When your AI chatbot says something nasty about someone, who's responsible? That's the question at the heart of a legal battle between Alphabet Inc. (GOOGL) subsidiary Google and conservative influencer Robby Starbuck, and both sides have very different answers.
The Tech Giant's Defense: User Error, Not Our Problem
Google filed a motion Monday asking a Delaware state court to throw out Starbuck's lawsuit, which alleges the company's AI systems defamed him by generating false and damaging statements about him. But Google isn't backing down quietly.
The company's argument is pretty straightforward: Starbuck deliberately gamed the system. According to Google's filing, he intentionally misused AI chatbots to create what the industry calls "hallucinations"—those moments when AI confidently spits out complete nonsense as if it were fact.
More importantly, Google says Starbuck hasn't provided evidence that anyone actually saw or believed the allegedly defamatory content. In defamation law, that's kind of a big deal. If a chatbot generates something nasty but nobody reads it, did it really damage your reputation?
"This case is fundamentally flawed because it provides no context about how these outputs were generated and fails to name a single person who was actually misled. The Complaint does not provide evidence of political bias, but simply documents Plaintiff's misuse of developer tools to induce hallucinations," the filing stated.
The Influencer's Legal Team Isn't Having It
Starbuck's attorney, Krista Baughman, responded with what you might call controlled fury. She called Google's argument "equal parts rank falsehood and victim blaming," according to Reuters.
"The hubris of publishing life-altering lies about an innocent individual and then blaming the individual for those reckless outputs should be deeply concerning to users of Google's AI," Baughman said.
It's a compelling point. If Google's defense is essentially "he made our AI say bad things on purpose," that raises questions about how easily these tools can be manipulated and what responsibility companies have for their outputs.
A Pattern Emerges
This isn't Starbuck's first dance with AI-generated controversy. The influencer, who's made a name for himself opposing diversity and inclusion initiatives, previously sued Meta Platforms, Inc. (META) over similar AI-generated content. That case settled in August, and Starbuck reportedly went on to advise Meta on AI bias issues. Talk about turning lemons into consulting gigs.

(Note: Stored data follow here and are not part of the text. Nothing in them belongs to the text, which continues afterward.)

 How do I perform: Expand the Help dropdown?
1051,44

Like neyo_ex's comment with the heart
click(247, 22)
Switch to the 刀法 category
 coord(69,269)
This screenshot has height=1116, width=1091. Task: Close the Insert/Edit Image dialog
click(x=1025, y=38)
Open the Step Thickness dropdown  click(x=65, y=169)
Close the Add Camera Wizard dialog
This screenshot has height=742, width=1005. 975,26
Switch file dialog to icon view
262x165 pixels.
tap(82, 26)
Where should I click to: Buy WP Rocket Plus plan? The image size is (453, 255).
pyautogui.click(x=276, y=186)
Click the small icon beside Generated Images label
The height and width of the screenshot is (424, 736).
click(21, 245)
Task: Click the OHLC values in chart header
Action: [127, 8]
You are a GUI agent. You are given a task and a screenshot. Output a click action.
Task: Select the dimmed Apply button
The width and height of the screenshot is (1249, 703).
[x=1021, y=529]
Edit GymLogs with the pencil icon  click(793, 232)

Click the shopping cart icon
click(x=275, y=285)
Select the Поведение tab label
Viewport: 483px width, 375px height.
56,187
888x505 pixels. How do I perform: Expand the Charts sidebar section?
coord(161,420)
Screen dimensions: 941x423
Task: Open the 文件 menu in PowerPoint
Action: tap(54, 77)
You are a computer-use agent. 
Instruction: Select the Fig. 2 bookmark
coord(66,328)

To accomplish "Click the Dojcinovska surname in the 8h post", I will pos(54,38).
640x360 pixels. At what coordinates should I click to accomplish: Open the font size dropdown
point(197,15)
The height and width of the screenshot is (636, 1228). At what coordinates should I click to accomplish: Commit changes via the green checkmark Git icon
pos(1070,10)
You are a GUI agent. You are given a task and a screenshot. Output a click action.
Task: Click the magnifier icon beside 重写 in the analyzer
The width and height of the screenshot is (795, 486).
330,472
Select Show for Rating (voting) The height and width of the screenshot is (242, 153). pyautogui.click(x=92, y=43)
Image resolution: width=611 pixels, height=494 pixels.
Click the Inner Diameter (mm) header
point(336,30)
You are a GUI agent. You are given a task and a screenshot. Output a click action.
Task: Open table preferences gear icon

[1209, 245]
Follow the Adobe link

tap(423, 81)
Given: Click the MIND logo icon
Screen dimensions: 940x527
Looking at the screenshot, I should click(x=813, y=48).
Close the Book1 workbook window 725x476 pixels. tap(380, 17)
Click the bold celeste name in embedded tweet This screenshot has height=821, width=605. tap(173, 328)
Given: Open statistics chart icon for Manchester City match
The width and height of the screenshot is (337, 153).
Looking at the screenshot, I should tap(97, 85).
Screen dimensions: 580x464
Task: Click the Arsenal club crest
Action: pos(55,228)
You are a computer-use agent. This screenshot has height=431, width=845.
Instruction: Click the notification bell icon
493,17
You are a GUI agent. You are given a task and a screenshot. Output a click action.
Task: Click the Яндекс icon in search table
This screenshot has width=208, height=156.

The case highlights a thorny problem for tech companies racing to deploy AI tools: these systems can and do generate false information, and the legal framework for who's liable is still being written in real time, one lawsuit at a time.
Price Action: On Monday, Alphabet Class A shares closed at $285.02, up 3.11% and fell slightly in after-hours trading to $284.45. Class C shares reached $285.60 after gaining 3.11% and decreased 0.22% in after-hours trading.